Benglis (1941-present) has always strived to create something visually representative of excess, going beyond what had been done before. In 1970, Life magazine hailed Benglis as the ‘heir to Pollock’, as she carved a way to new approaches in sculpture and painting. Travelling between New York, Santa Fe, Ahmedabad and Kastelorizo, Benglis’ diverse locations each had a definite, if subtle, influence on her work and techniques.
With contemporaries like Sol LeWitt and Andy Warhol, Benglis became a clear feminist activist in a male-dominated sphere, creating radical works using her own image. The most well-known example is her 1974 piece Centrefold, which parodied the pin-up girl trope by showing a naked Benglis confronting the viewer by posing wearing sunglasses and a giant dildo. Actually within the pages of Artforum magazine, it caused uproar. Several editors quit the journal, but students of Benglis such as Cindy Sherman would cite this as a pivotal time for their own careers.

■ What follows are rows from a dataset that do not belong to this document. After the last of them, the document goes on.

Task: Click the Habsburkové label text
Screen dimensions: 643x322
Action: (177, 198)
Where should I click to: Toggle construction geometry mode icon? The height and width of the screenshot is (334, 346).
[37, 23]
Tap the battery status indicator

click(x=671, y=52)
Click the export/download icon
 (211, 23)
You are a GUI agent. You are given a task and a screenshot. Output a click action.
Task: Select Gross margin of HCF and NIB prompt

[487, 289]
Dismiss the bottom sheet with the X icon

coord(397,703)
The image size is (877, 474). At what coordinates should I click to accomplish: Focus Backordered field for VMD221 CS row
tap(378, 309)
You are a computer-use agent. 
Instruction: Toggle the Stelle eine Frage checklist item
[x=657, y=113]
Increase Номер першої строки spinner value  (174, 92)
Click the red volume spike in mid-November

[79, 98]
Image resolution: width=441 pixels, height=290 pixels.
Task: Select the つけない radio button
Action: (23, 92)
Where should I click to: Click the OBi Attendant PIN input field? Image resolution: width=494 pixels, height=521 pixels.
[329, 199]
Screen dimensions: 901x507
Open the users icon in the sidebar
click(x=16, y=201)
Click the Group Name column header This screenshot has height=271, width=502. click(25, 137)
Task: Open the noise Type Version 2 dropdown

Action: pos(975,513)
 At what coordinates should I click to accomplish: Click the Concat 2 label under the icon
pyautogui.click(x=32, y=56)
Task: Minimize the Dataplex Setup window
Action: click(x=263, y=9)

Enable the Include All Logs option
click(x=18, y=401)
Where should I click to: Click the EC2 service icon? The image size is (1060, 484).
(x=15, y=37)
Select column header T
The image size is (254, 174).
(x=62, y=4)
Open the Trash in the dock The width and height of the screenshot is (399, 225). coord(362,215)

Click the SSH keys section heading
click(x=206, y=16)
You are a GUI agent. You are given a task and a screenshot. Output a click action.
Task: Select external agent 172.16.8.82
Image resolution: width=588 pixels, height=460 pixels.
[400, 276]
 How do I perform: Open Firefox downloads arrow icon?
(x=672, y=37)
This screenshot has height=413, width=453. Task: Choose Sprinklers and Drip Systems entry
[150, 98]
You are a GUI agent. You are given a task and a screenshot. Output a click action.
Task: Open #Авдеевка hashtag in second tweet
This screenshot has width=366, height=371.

In the wake of Minimalism, Abstract Expressionism, and Pop Art, Benglis has always been fearless about her desire to challenge artistic tradition. From her video installation Female Sensibility (1973), in which Benglis kisses and licks artist Marilyn Lenkowsky, to her unconventional use of wax and poured latex in Baby Contraband (1969), Benglis’ work questions boundaries between the artist, the disciplines, and the viewer.
Director of The Hepworth Wakefield, Simon Wallis, is keen to address the ‘imbalance’ of Benglis’ widespread fame alongside her male counterparts. With the gallery designed with themes of location, the visitor will be able to move physically through the space, and also move creatively with Benglis’ different approaches and influences.
Lynda Benglis, 6 February – 5 July , The Hepworth Wakefield, Gallery Walk, Wakefield, West Yorkshire, WF1 5AW.
Find out more at www.hepworthwakefield.org.
Read our interview with Benglis in Issue 63 of Aesthetica. Pick up a copy at www.aestheticamagazine.com.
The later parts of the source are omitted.